Fire Incident Dispatch Data Analysis
The Fire Incident Dispatch Data file contains data that is generated by the Starfire Computer Aided Dispatch System. The data spans from the time the incident is created in the system to the time the incident is closed in the system. It covers information about the incident as it relates to the assignment of resources and the Fire Department’s response to the emergency. To protect personal identifying information in accordance with the Health Insurance Portability and Accountability Act (HIPAA), specific locations of incidents are not included and have been aggregated to a higher level of detail.
In this analysis we have restricted the number of observations to the last 50.000, from 5th of September to 30th of the same month.
Dataset Desciption
The dataset is formed by the following columns:
- STARFIRE_INCIDENT_ID: An incident identifier comprising the 5 character julian date, 4 character alarm box number, 2 character number of incidents at the box so far for the day, 1 character borough code , 4 character sequence number.
- INCIDENT_DATETIME: The date and time of the incident.
- ALARM_BOX_BOROUGH: The borough of the alarm box.
- ALARM_BOX_LOCATION: The location of the alarm box.
- ALARM_BOX: The alarm box number.
- INCIDENT_BOROUGH: The borough of the incident.

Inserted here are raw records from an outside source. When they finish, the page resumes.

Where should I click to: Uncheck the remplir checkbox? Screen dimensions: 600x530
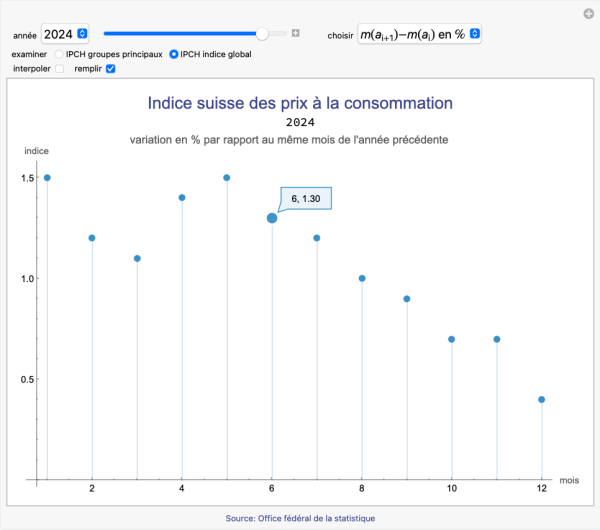(x=111, y=69)
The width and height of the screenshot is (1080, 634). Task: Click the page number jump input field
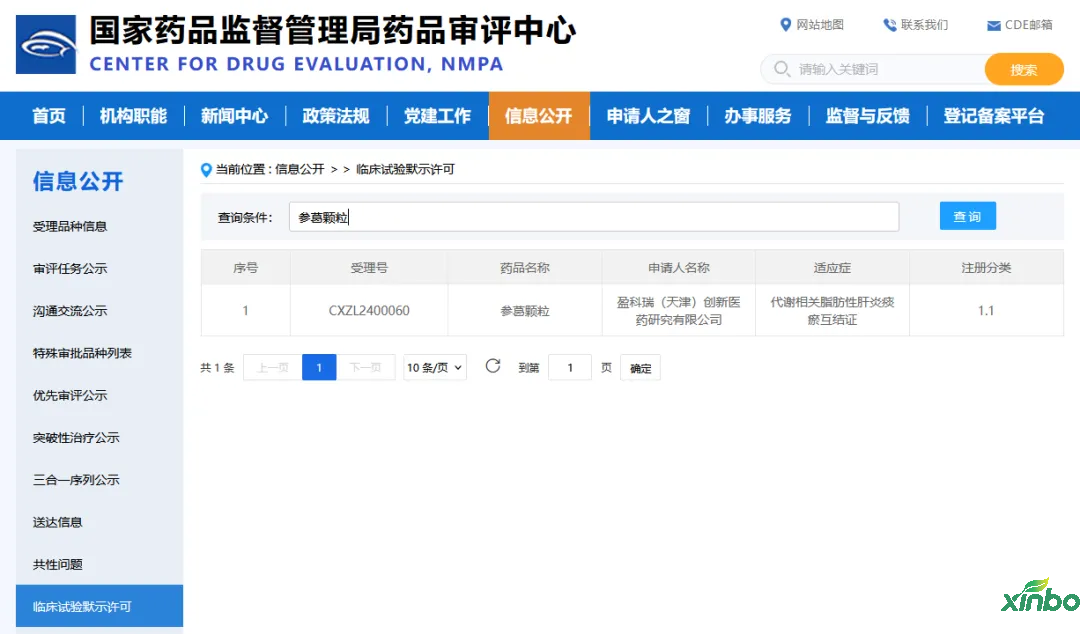(570, 368)
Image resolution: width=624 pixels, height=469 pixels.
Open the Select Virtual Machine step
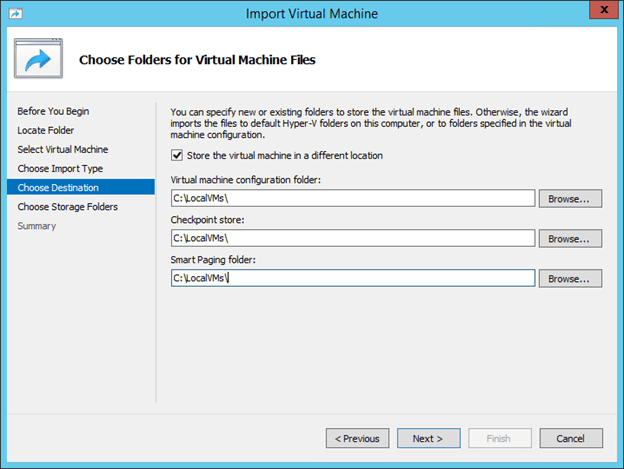tap(62, 149)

- ZIPCODE: The zip code of the incident.
- POLICEPRECINCT: The police precinct of the incident.
- CITYCOUNCILDISTRICT: The city council district.
- COMMUNITYDISTRICT: The community district.
- COMMUNITYSCHOOLDISTRICT: The community school district.
- CONGRESSIONALDISTRICT: The congressional district.
- ALARM_SOURCE_DESCRIPTION_TX: The description of the alarm source.
- ALARM_LEVEL_INDEX_DESCRIPTION: The alarm level index.
- HIGHEST_ALARM_LEVEL: The highest alarm level.
- INCIDENT_CLASSIFICATION: The incident classification.
INCIDENT_CLASSIFICATION_GROUP: The incident classification roll up group.
- FIRST_ASSIGNMENT_DATETIME: The date and time of the first unit assignment.
- FIRST_ACTIVATION_DATETIME: The date and time of the first unit acknowledgement of the assignment.
- FIRST_ON_SCENE_DATETIME: The date and time of the first unit at the scene of the incident.
INCIDENT_CLOSE_DATETIME: The date and time that the incident was closed in the dispatch system.
- VALID_DISPATCH_RSPNS_TIME_INDC: Indicates that the components comprising the generation of the DISPATCH_RESPONSE_SECONDS_QY are valid.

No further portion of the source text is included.